Can you set out the lines below as a numbered list, skipping any blank lines?
....
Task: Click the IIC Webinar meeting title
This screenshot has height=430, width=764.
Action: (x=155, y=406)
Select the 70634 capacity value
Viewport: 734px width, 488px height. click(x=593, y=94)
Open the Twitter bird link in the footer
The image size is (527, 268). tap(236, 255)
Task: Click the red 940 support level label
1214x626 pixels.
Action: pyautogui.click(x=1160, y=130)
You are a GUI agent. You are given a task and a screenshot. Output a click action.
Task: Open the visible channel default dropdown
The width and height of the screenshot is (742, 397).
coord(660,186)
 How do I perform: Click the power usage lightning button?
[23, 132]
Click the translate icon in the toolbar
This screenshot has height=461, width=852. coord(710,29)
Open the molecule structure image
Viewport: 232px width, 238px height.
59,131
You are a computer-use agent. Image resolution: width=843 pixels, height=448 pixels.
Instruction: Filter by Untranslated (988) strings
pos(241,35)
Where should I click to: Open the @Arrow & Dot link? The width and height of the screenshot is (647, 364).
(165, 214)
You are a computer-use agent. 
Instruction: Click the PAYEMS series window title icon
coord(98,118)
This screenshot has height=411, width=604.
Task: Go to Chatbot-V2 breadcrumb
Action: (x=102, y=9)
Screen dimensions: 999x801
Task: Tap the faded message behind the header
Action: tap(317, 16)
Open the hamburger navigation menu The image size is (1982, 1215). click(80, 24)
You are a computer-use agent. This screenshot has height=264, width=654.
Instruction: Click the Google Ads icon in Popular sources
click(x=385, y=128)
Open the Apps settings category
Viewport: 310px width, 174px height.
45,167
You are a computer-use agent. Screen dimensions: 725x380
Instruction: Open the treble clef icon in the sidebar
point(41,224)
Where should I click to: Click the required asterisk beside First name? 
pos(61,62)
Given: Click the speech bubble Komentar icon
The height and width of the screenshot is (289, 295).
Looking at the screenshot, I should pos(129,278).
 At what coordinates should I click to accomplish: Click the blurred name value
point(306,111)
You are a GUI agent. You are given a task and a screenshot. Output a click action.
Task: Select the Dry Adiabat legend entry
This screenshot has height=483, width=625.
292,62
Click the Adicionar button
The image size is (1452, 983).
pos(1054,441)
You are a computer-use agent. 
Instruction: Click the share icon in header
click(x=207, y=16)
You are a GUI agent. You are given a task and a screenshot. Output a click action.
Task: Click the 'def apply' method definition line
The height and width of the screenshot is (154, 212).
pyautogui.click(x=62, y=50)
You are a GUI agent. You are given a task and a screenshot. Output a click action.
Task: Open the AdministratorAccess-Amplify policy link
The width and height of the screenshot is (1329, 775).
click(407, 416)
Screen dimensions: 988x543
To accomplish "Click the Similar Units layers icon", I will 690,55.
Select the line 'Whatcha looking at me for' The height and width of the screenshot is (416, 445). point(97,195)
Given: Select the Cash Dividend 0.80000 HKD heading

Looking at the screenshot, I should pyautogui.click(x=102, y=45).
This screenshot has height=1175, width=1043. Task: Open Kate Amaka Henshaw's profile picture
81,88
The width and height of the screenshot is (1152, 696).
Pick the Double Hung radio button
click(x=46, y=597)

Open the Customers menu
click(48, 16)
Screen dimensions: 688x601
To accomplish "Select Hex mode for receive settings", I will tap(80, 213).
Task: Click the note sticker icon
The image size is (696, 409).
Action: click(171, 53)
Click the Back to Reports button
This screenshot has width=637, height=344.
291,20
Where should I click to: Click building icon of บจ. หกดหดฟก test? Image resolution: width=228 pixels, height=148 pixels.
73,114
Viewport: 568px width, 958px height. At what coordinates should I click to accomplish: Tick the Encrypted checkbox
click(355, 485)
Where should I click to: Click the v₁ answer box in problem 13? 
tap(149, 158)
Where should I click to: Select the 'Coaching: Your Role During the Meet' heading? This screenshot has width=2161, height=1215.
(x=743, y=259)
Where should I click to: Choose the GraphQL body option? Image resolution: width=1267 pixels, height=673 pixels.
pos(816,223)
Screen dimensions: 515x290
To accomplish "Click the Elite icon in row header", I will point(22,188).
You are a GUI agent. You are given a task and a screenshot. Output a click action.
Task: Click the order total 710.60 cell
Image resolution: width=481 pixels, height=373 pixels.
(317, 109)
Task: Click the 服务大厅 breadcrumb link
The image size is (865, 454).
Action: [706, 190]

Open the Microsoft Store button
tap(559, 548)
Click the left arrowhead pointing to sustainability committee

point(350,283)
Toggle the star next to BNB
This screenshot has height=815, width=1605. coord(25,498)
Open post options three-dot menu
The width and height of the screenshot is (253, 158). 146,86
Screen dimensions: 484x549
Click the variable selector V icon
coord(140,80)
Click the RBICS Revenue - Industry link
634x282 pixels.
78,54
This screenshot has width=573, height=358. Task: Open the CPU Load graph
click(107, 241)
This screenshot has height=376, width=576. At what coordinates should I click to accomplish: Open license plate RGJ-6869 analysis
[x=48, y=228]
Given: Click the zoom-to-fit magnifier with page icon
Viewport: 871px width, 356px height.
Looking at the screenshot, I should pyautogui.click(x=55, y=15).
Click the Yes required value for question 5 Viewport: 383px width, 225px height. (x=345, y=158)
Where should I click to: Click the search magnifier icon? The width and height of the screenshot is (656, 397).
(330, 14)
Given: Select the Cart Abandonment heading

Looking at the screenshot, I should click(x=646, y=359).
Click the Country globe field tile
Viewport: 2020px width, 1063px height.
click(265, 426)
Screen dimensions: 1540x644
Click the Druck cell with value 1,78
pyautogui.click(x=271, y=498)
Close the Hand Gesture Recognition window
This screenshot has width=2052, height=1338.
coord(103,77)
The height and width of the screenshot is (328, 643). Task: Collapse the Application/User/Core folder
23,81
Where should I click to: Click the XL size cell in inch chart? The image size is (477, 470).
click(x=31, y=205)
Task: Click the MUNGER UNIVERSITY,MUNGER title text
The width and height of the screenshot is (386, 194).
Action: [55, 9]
....
Exercise solution
1. Task: Click the IIC Webinar meeting title
2. This screenshot has height=430, width=764.
3. Action: (x=155, y=406)
4. Select the 70634 capacity value
5. Viewport: 734px width, 488px height. click(x=593, y=94)
6. Open the Twitter bird link in the footer
7. The image size is (527, 268). tap(236, 255)
8. Task: Click the red 940 support level label
9. 1214x626 pixels.
10. Action: pyautogui.click(x=1160, y=130)
11. You are a GUI agent. You are given a task and a screenshot. Output a click action.
12. Task: Open the visible channel default dropdown
13. The width and height of the screenshot is (742, 397).
14. coord(660,186)
15.  How do I perform: Click the power usage lightning button?
16. [23, 132]
17. Click the translate icon in the toolbar
18. This screenshot has height=461, width=852. coord(710,29)
19. Open the molecule structure image
20. Viewport: 232px width, 238px height.
21. 59,131
22. You are a computer-use agent. Image resolution: width=843 pixels, height=448 pixels.
23. Instruction: Filter by Untranslated (988) strings
24. pos(241,35)
25. Where should I click to: Open the @Arrow & Dot link? The width and height of the screenshot is (647, 364).
26. (165, 214)
27. You are a computer-use agent. 
28. Instruction: Click the PAYEMS series window title icon
29. coord(98,118)
30. This screenshot has height=411, width=604.
31. Task: Go to Chatbot-V2 breadcrumb
32. Action: (x=102, y=9)
33. Screen dimensions: 999x801
34. Task: Tap the faded message behind the header
35. Action: tap(317, 16)
36. Open the hamburger navigation menu The image size is (1982, 1215). click(80, 24)
37. You are a computer-use agent. This screenshot has height=264, width=654.
38. Instruction: Click the Google Ads icon in Popular sources
39. click(x=385, y=128)
40. Open the Apps settings category
41. Viewport: 310px width, 174px height.
42. 45,167
43. You are a computer-use agent. Screen dimensions: 725x380
44. Instruction: Open the treble clef icon in the sidebar
45. point(41,224)
46. Where should I click to: Click the required asterisk beside First name? 
47. pos(61,62)
48. Given: Click the speech bubble Komentar icon
49. The height and width of the screenshot is (289, 295).
50. Looking at the screenshot, I should pos(129,278).
51.  At what coordinates should I click to accomplish: Click the blurred name value
52. point(306,111)
53. You are a GUI agent. You are given a task and a screenshot. Output a click action.
54. Task: Select the Dry Adiabat legend entry
55. This screenshot has height=483, width=625.
56. 292,62
57. Click the Adicionar button
58. The image size is (1452, 983).
59. pos(1054,441)
60. You are a computer-use agent. 
61. Instruction: Click the share icon in header
62. click(x=207, y=16)
63. You are a GUI agent. You are given a task and a screenshot. Output a click action.
64. Task: Click the 'def apply' method definition line
65. The height and width of the screenshot is (154, 212).
66. pyautogui.click(x=62, y=50)
67. You are a GUI agent. You are given a task and a screenshot. Output a click action.
68. Task: Open the AdministratorAccess-Amplify policy link
69. The width and height of the screenshot is (1329, 775).
70. click(407, 416)
71. Screen dimensions: 988x543
72. To accomplish "Click the Similar Units layers icon", I will 690,55.
73. Select the line 'Whatcha looking at me for' The height and width of the screenshot is (416, 445). point(97,195)
74. Given: Select the Cash Dividend 0.80000 HKD heading
75. Looking at the screenshot, I should pyautogui.click(x=102, y=45).
76. This screenshot has height=1175, width=1043. Task: Open Kate Amaka Henshaw's profile picture
77. 81,88
78. The width and height of the screenshot is (1152, 696).
79. Pick the Double Hung radio button
80. click(x=46, y=597)
81. Open the Customers menu
82. click(48, 16)
83. Screen dimensions: 688x601
84. To accomplish "Select Hex mode for receive settings", I will tap(80, 213).
85. Task: Click the note sticker icon
86. The image size is (696, 409).
87. Action: click(171, 53)
88. Click the Back to Reports button
89. This screenshot has width=637, height=344.
90. 291,20
91. Where should I click to: Click building icon of บจ. หกดหดฟก test? Image resolution: width=228 pixels, height=148 pixels.
92. 73,114
93. Viewport: 568px width, 958px height. At what coordinates should I click to accomplish: Tick the Encrypted checkbox
94. click(355, 485)
95. Where should I click to: Click the v₁ answer box in problem 13? 
96. tap(149, 158)
97. Where should I click to: Select the 'Coaching: Your Role During the Meet' heading? This screenshot has width=2161, height=1215.
98. (x=743, y=259)
99. Where should I click to: Choose the GraphQL body option? Image resolution: width=1267 pixels, height=673 pixels.
100. pos(816,223)
101. Screen dimensions: 515x290
102. To accomplish "Click the Elite icon in row header", I will point(22,188).
103. You are a GUI agent. You are given a task and a screenshot. Output a click action.
104. Task: Click the order total 710.60 cell
105. Image resolution: width=481 pixels, height=373 pixels.
106. (317, 109)
107. Task: Click the 服务大厅 breadcrumb link
108. The image size is (865, 454).
109. Action: [706, 190]
110. Open the Microsoft Store button
111. tap(559, 548)
112. Click the left arrowhead pointing to sustainability committee
113. point(350,283)
114. Toggle the star next to BNB
115. This screenshot has height=815, width=1605. coord(25,498)
116. Open post options three-dot menu
117. The width and height of the screenshot is (253, 158). 146,86
118. Screen dimensions: 484x549
119. Click the variable selector V icon
120. coord(140,80)
121. Click the RBICS Revenue - Industry link
122. 634x282 pixels.
123. 78,54
124. This screenshot has width=573, height=358. Task: Open the CPU Load graph
125. click(107, 241)
126. This screenshot has height=376, width=576. At what coordinates should I click to accomplish: Open license plate RGJ-6869 analysis
127. [x=48, y=228]
128. Given: Click the zoom-to-fit magnifier with page icon
129. Viewport: 871px width, 356px height.
130. Looking at the screenshot, I should pyautogui.click(x=55, y=15).
131. Click the Yes required value for question 5 Viewport: 383px width, 225px height. (x=345, y=158)
132. Where should I click to: Click the search magnifier icon? The width and height of the screenshot is (656, 397).
133. (330, 14)
134. Given: Select the Cart Abandonment heading
135. Looking at the screenshot, I should click(x=646, y=359).
136. Click the Country globe field tile
137. Viewport: 2020px width, 1063px height.
138. click(265, 426)
139. Screen dimensions: 1540x644
140. Click the Druck cell with value 1,78
141. pyautogui.click(x=271, y=498)
142. Close the Hand Gesture Recognition window
143. This screenshot has width=2052, height=1338.
144. coord(103,77)
145. The height and width of the screenshot is (328, 643). Task: Collapse the Application/User/Core folder
146. 23,81
147. Where should I click to: Click the XL size cell in inch chart? The image size is (477, 470).
148. click(x=31, y=205)
149. Task: Click the MUNGER UNIVERSITY,MUNGER title text
150. The width and height of the screenshot is (386, 194).
151. Action: [55, 9]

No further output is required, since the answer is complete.